Bartan was immediately intrigued. "What do you…?"

"Pay him no heed," Karrodall said quickly. "It was the ale talking."

Otler sat up straight, with an offended expression on his round face. "I'm not drunk! Are you suggesting that I'm drunk? I'm not drunk!"

"He's drunk," Karrodall assured Bartan.

"Nevertheless, I'd like to know what he meant." Bartan knew he was displeasing the reeve by pursuing the point, but Otler's strange comment was reverberating in his mind. "This is a matter of considerable importance to me."

"You might as well tell what he wants to know, Majin," another man said. "He'll be able to find out for himself."

Karrodall sighed and shot Oiler a venomous glance, and when he spoke his voice had lost its former briskness. "The land to which you refer is known to us as the Haunt.
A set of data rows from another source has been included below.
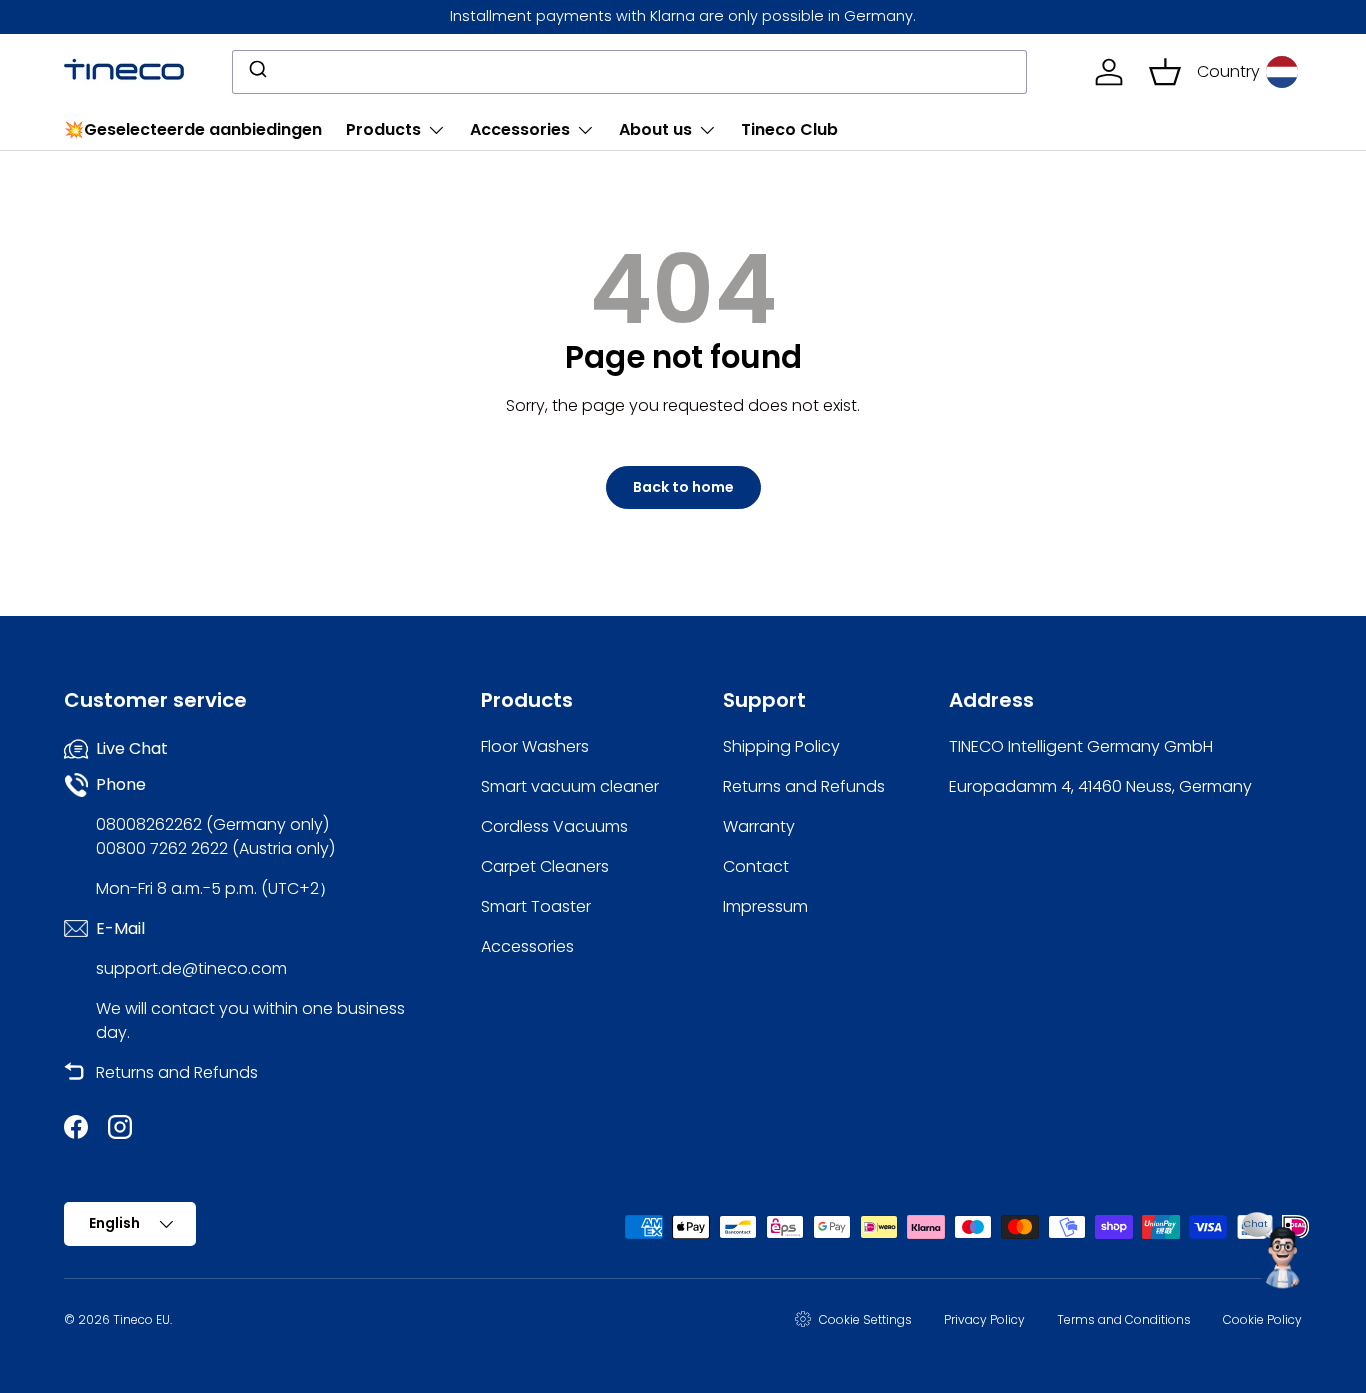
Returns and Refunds (177, 1072)
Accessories (520, 129)
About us (655, 129)
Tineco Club (789, 129)
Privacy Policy (984, 1319)
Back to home (683, 487)
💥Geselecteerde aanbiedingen (193, 129)
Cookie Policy (1262, 1319)
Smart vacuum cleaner (570, 786)
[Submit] (256, 72)
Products (383, 129)
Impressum (765, 906)
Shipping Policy (781, 746)
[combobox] (629, 72)
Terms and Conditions (1124, 1319)
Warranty (759, 826)
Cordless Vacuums (554, 826)
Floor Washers (535, 746)
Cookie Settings (865, 1319)
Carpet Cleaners (545, 866)
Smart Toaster (536, 906)
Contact (756, 866)
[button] (1165, 72)
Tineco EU (141, 1319)
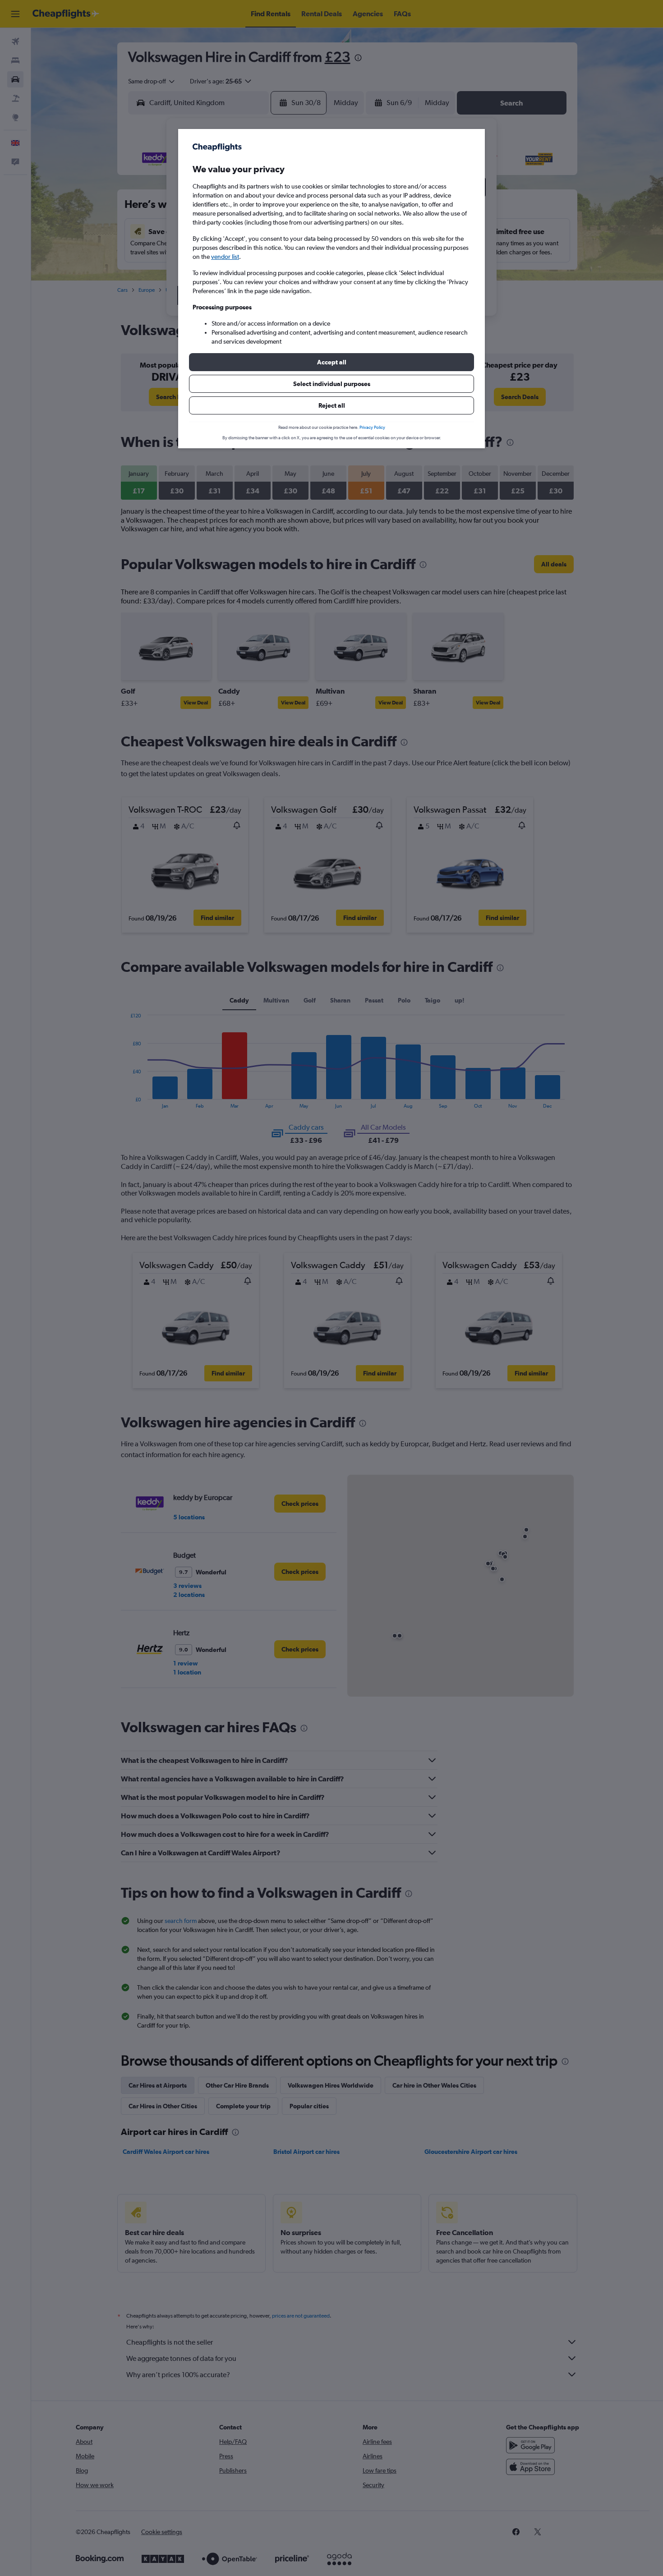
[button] (331, 362)
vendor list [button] (225, 256)
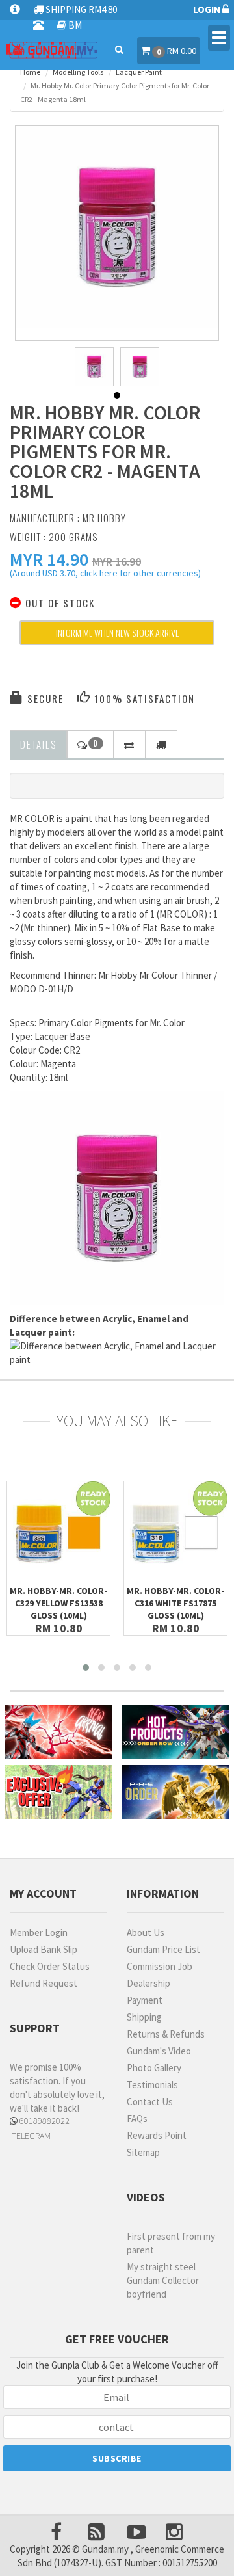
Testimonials (152, 2084)
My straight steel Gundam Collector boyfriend (163, 2280)
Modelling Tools (78, 72)
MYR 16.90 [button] (116, 561)
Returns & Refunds (166, 2034)
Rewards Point (157, 2135)
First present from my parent (171, 2243)
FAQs (137, 2118)
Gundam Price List (163, 1949)
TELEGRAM (30, 2136)
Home (30, 72)
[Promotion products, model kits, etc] (58, 1792)
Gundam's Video (159, 2051)
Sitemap (143, 2152)
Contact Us (150, 2101)
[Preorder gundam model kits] (175, 1792)
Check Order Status (50, 1966)
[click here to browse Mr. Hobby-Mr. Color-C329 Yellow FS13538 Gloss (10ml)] (58, 1532)
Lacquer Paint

And while it is true that all claims to it have been allowed to lapse, that information is of no value to you. Your people will never settle there."

"Why not?"

"Why do you think we call it the Haunt? It is a place of evil, my friend. All who go there are … troubled."

"By ghosts? By wraiths?" Bartan made no attempt to hide his incredulity and joy. "Are you saying that there are only hobgoblins to dispute the ownership of that land?"

Karrodall's face was solemn, the eyes intent. "I'm saying that you would be ill-advised to try settling there."

"Thank you for the advice." Bartan drained his ale, set the jar down with a flourish and stood up. "And thank you for the hospitality, gentlemen—I will repay it soon."

He left the table and went out into the aftday sunshine, eager to get aloft and return to the expedition with his good news.